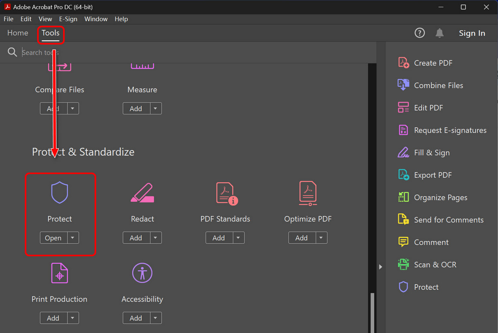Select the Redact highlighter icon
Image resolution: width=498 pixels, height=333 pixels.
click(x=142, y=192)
══════════
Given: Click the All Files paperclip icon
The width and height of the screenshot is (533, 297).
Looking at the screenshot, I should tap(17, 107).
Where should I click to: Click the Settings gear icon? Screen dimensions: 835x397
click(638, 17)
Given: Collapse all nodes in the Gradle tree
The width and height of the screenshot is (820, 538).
══════════
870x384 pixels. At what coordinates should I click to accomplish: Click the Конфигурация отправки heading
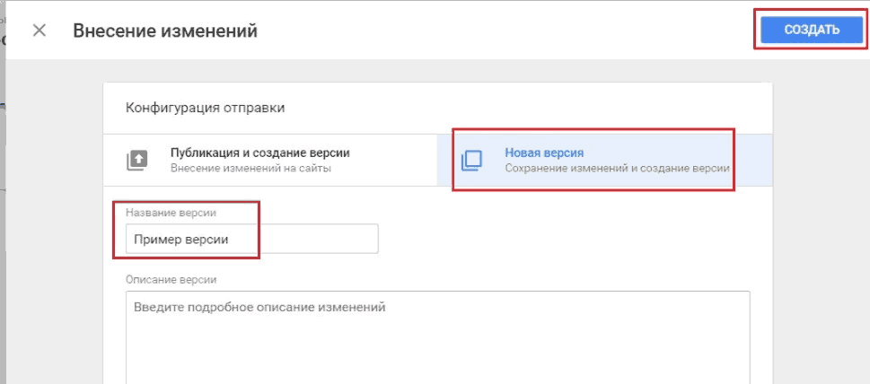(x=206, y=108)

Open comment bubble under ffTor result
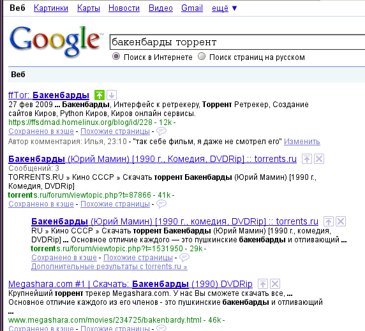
══════════
### [WHAT YOU HAVE TO DO]
Reproduce the items from the line containing "Given: Collapse all nodes in the Gradle tree" through the line containing "The width and height of the screenshot is (820, 538).", swapping "Collapse" for "Expand" and leaving everything else unchanged.

### [EXERCISE RESULT]
Given: Expand all nodes in the Gradle tree
The width and height of the screenshot is (820, 538).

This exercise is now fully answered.